WARNING: You may also need to enable the syslog-ng-mod-extra package which provides the syslog-ng type output driver used in the zeek2logzilla.conf below. However, newer versions of syslog-ng have the module in the base package.
For example, if installing on a debian based system:
The syslog-ng configuration for the machine hosting the Zeek log files should be as follows:
# This is for your *zeek* server (not the LogZilla server)

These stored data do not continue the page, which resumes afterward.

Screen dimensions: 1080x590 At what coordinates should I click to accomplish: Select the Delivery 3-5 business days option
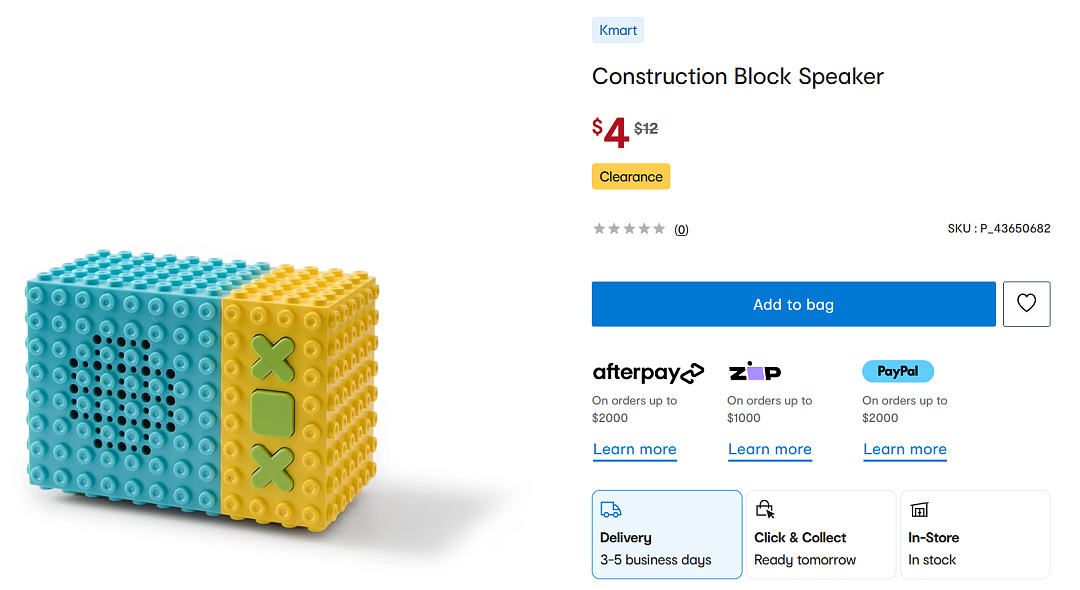[667, 534]
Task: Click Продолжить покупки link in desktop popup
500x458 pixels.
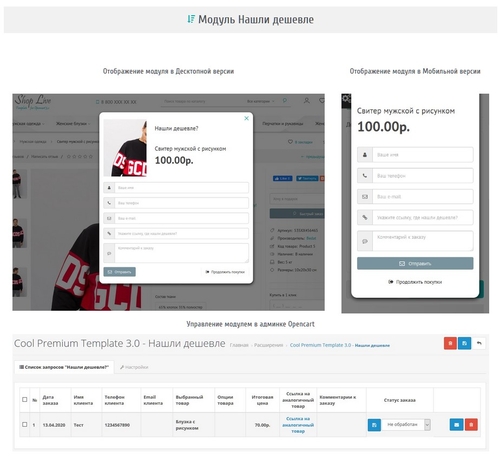Action: pos(225,272)
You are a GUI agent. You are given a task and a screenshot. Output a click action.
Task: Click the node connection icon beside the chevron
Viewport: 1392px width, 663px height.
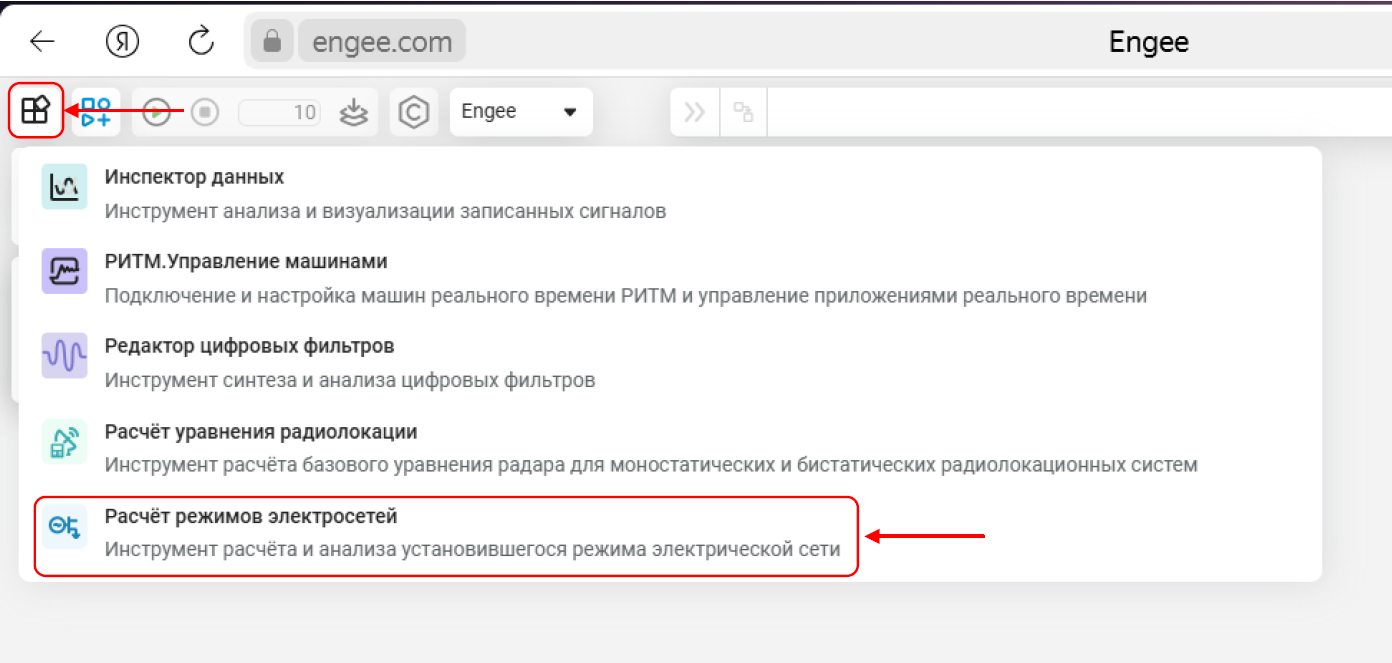tap(742, 111)
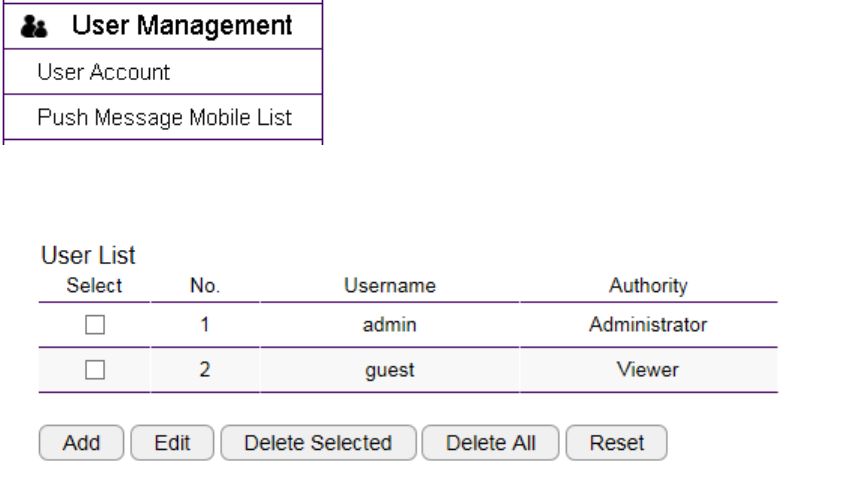
Task: Select the guest username cell
Action: (389, 370)
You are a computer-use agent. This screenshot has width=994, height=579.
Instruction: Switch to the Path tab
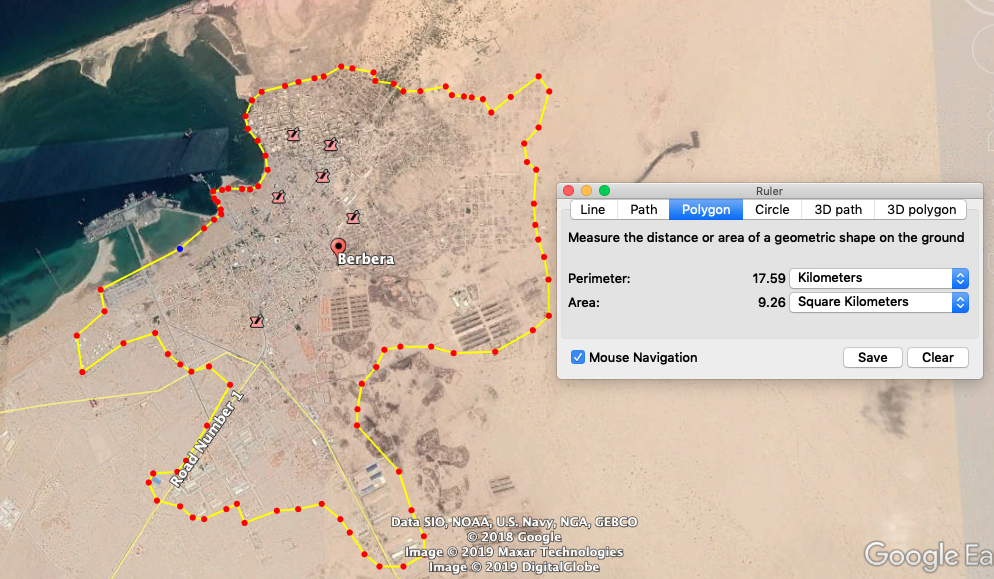pos(643,209)
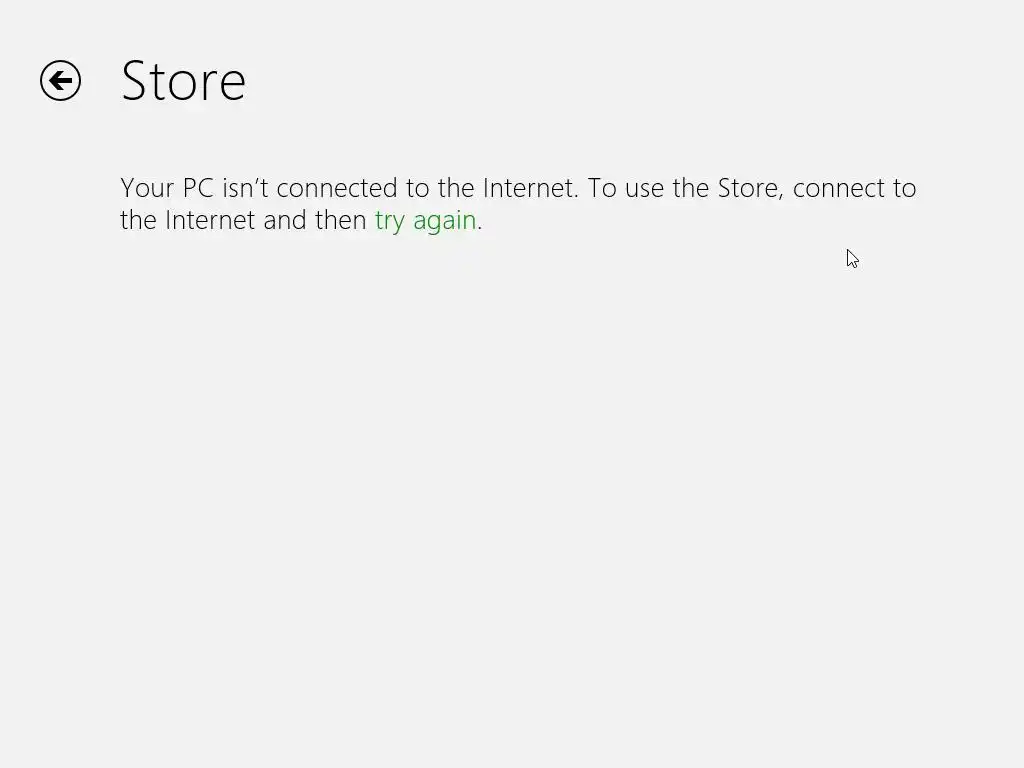
Task: Click the word "connected" in the message
Action: [337, 188]
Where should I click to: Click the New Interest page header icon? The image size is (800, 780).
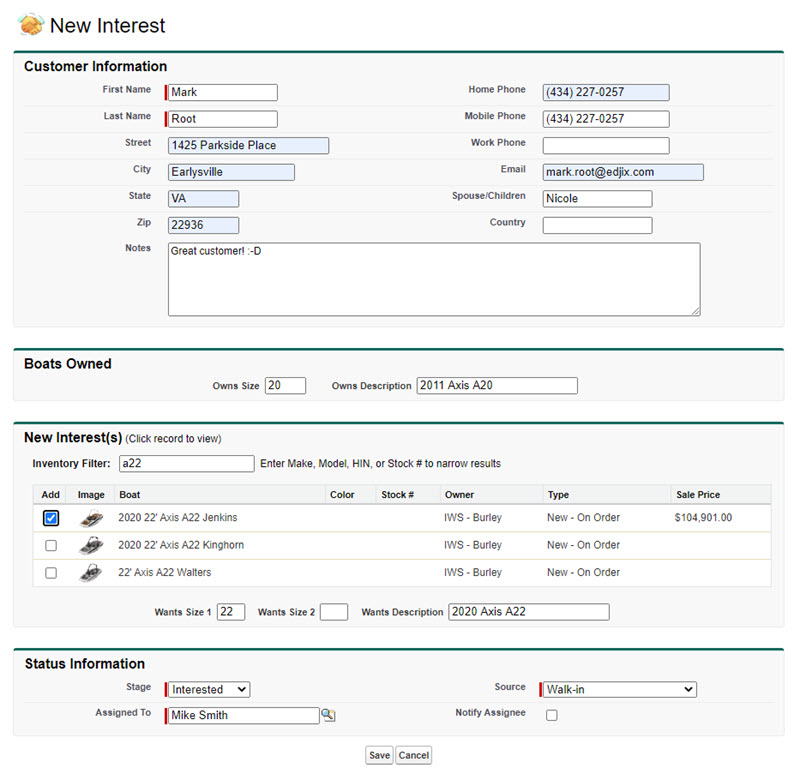coord(31,25)

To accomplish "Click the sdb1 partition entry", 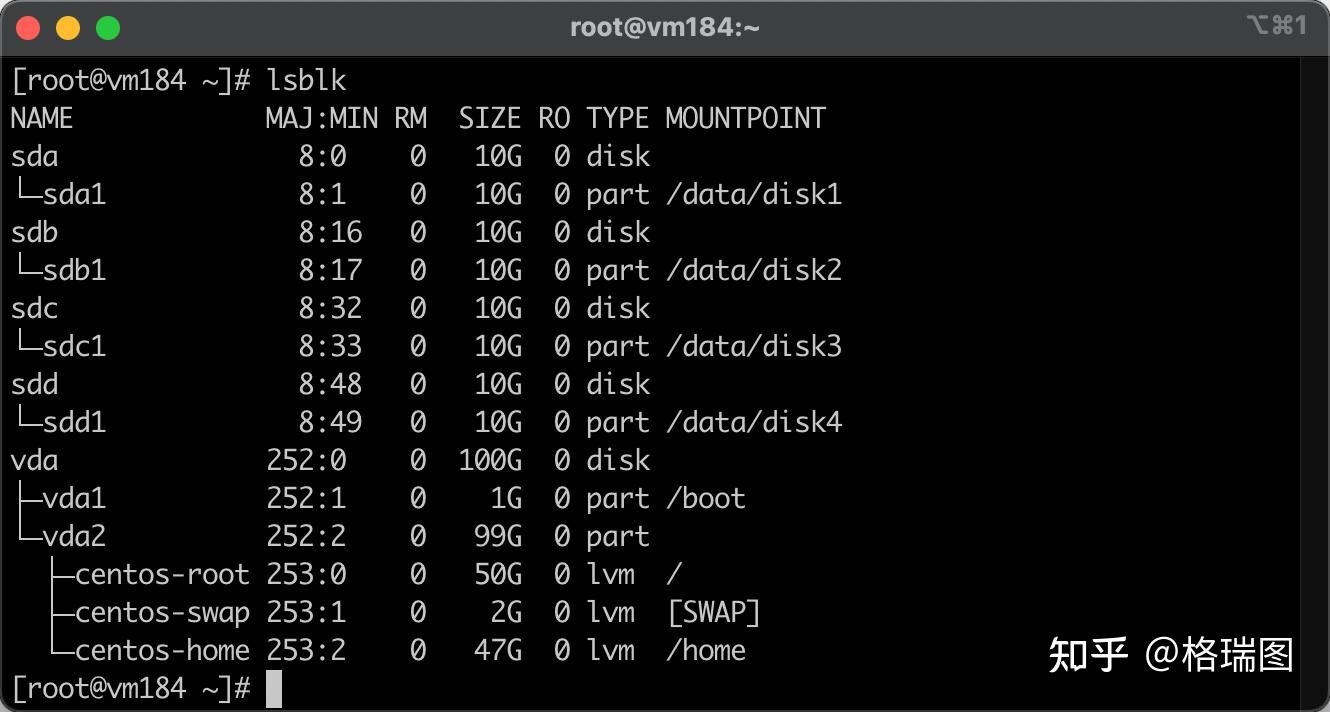I will pos(74,270).
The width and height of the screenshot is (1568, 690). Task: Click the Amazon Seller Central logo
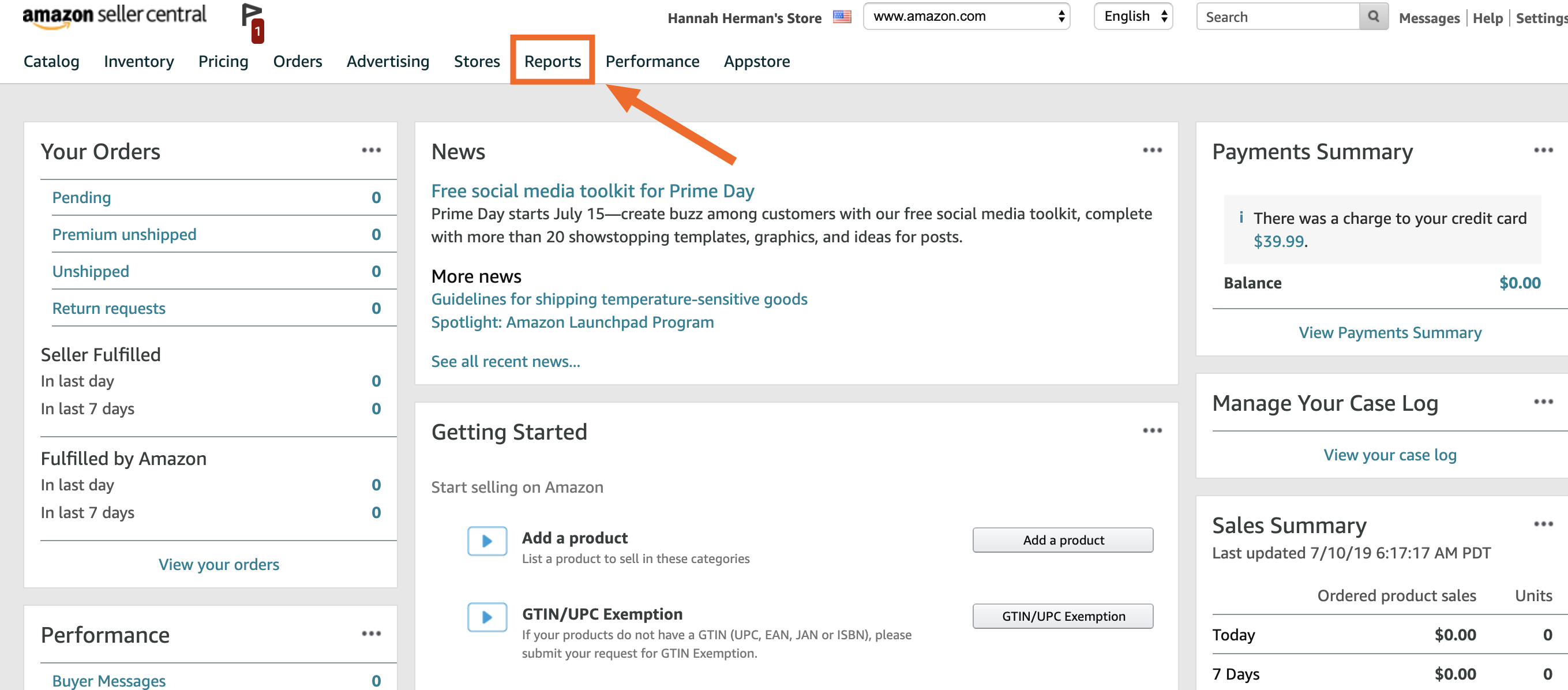point(114,16)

# filename: /etc/syslog-ng/conf.d/zeek2logzilla.conf
# Zeek log format should look like:
# {"ts":1641946189.335886,"uid":"Ce6ul9J1tSYJNyRga","id.orig_h":"192.168.10.98","id.orig_p":755,"id.resp_h":"192.168.10.99","id.resp_p":2049,"proto":"tcp","conn_state":"OTH","local_orig":true,"local_resp":true,"missed_bytes":0,"history":"CC","orig_pkts":0,"orig_ip_bytes":0,"resp_pkts":0,"resp_ip_bytes":0}
#
# Global Options
options {
flush_lines(100);
threaded(yes);
use_dns(yes);
use_fqdn (no);
keep_hostname (yes);
dns-cache-size(2000);
dns-cache-expire(87600);
};
# Define log sources
# WARNING: DO NOT USE the zeek symlinked directory
# (/opt/zeek/logs/current by default)
# If you do, then when zeek is restarted
# syslog-ng will try to follow/watch the old files
# and not the new ones
source s_zeek_logs {
wildcard-file(
base-dir("/opt/zeek/spool/zeek")
filename-pattern("*.log")
flags(no-parse)
);
};
# Set destination (logzilla)
# REPLACE the host "logzilla" below
# with the actual hostname or IP of your LZ server
# test and make sure you can ping/reach the host
destination d_logzilla {
syslog-ng(server("logzilla") port(514));
};
log {
source(s_zeek_logs);
parser { json-parser (prefix(".JSON.")); };
rewrite { set("zeek" value(".JSON._source_type")); };
rewrite { set("$(basename ${FILE_NAME})" value(".JSON._source")); };
destination(d_logzilla);
flags(flow-control);
};